Подошла к трамвайной остановке и увидела Артура. Он приехал проводить меня, оказывается, я ему сказала, что страшно боюсь после вечерней смены идти по темной Марьиной Роще к далекому 5-му проезду, заходить в темную подворотню, входить в этот домишко, где подстерегают новые враги. Так начались наши встречи. Прошло еще несколько месяцев, пока я начала догадываться, что не только забота о сестре друга заставляет Артура быть внимательным, заботливым, ласковым ко мне. Он пробыл тогда в Москве три месяца, и не было дня, чтобы мы не виделись. Как я выросла за это время, как много я узнала и какие силы во мне пробудились, чтобы стать с ним вровень. Накануне его отъезда после театра мы зашли к нему на Чистые пруды (впервые он пригласил меня). Он рассказал мне о той огромной и важной работе, которую он ведет, о том, что это дело его жизни. О той опасности, которой он подвергается в панской Польше Пилсудского, о том, что он не имеет права на личную жизнь, на личное счастье, что женщины в его жизни не играли большой роли и что никакая любовь не может изменить его жизнь. А глаза его говорили о том, что ему хочется счастья для себя, что он растерян, что он боится оттолкнуть меня, но и боится быть со мной.
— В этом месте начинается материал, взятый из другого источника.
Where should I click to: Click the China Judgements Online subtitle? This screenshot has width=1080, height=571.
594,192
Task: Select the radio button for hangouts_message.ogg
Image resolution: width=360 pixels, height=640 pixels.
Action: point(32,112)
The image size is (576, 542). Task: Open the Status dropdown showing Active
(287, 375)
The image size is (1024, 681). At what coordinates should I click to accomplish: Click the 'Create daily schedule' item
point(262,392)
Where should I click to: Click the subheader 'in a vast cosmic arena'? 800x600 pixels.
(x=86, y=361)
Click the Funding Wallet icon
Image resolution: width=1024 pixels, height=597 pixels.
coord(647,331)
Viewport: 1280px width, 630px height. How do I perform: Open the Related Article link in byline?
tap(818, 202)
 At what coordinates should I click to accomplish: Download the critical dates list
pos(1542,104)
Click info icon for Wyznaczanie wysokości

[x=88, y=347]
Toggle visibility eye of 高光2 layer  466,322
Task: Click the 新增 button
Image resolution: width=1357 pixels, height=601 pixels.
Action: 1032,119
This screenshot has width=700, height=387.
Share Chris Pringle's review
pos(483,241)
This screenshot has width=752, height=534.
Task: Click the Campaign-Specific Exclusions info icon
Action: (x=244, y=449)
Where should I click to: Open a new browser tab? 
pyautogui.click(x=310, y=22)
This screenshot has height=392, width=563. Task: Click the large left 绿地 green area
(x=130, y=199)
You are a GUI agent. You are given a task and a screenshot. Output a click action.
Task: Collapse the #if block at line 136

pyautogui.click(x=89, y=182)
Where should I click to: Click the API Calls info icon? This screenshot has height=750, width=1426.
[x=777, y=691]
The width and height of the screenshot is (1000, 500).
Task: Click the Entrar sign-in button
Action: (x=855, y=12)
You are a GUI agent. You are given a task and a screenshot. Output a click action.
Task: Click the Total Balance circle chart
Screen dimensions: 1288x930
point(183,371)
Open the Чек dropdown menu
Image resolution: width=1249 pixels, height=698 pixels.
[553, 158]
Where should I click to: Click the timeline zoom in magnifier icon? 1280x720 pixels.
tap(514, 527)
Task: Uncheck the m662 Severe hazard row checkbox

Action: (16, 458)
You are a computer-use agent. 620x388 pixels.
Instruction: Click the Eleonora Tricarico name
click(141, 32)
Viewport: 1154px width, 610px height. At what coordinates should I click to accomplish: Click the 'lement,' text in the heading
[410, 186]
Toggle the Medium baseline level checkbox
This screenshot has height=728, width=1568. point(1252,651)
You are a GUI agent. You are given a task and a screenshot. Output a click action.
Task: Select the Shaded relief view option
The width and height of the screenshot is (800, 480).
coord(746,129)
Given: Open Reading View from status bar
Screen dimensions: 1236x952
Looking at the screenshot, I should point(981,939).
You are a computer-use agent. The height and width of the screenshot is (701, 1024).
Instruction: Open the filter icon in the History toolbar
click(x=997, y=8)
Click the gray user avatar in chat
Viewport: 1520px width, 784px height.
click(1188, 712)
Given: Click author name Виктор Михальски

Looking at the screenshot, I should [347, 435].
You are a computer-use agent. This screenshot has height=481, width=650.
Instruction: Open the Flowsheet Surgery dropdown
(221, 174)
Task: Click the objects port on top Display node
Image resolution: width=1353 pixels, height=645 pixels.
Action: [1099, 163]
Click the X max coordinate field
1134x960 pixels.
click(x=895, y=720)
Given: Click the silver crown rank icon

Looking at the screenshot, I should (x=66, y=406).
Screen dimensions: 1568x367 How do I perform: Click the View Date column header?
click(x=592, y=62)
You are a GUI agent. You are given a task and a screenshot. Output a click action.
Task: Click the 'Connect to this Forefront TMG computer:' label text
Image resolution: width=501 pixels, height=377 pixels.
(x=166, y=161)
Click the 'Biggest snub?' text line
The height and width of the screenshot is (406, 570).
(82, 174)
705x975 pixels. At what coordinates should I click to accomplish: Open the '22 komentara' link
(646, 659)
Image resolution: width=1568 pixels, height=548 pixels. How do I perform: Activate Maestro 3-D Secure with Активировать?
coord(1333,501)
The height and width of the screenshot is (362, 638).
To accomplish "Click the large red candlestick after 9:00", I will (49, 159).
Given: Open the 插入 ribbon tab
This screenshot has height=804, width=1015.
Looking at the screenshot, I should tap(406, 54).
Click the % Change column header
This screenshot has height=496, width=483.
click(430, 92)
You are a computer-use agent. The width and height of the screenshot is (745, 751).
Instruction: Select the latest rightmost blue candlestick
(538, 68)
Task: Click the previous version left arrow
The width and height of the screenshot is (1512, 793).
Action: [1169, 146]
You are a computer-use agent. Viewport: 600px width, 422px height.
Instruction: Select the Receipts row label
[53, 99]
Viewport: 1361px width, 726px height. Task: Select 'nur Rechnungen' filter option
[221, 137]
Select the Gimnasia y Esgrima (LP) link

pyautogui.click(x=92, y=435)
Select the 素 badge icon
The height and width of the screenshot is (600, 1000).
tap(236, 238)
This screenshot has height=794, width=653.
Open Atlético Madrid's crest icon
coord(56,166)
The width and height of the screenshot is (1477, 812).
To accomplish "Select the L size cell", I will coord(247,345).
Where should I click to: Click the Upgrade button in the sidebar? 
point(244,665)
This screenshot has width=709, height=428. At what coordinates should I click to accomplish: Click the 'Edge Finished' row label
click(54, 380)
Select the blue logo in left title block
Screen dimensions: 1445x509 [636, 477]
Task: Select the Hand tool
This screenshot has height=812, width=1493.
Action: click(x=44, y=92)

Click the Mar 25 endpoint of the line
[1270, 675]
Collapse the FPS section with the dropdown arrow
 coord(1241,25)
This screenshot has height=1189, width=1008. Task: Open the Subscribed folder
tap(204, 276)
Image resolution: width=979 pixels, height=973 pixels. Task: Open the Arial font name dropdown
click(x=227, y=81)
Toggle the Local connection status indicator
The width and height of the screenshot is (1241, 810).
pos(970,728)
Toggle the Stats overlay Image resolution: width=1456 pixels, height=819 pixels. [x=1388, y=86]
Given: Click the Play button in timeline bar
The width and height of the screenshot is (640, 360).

В тот вечер я ему сказала, как давно и сильно я люблю его, что я ничего не боюсь, мне ничего не страшно, я хочу жить так же, как он, жить для него, для его дела. Кроме нежных поцелуев ничего в ту ночь не было, он выпроводил меня из дому, проводил в Марьину Рощу, гладил лицо, целовал глаза. А утром приехал, собрал мои вещички, и увез он меня к своей старой знакомой по Польше, старой большевичке Зосе Осинской – сестре Уншлихта, и поручил ей беречь меня до своего приезда через год.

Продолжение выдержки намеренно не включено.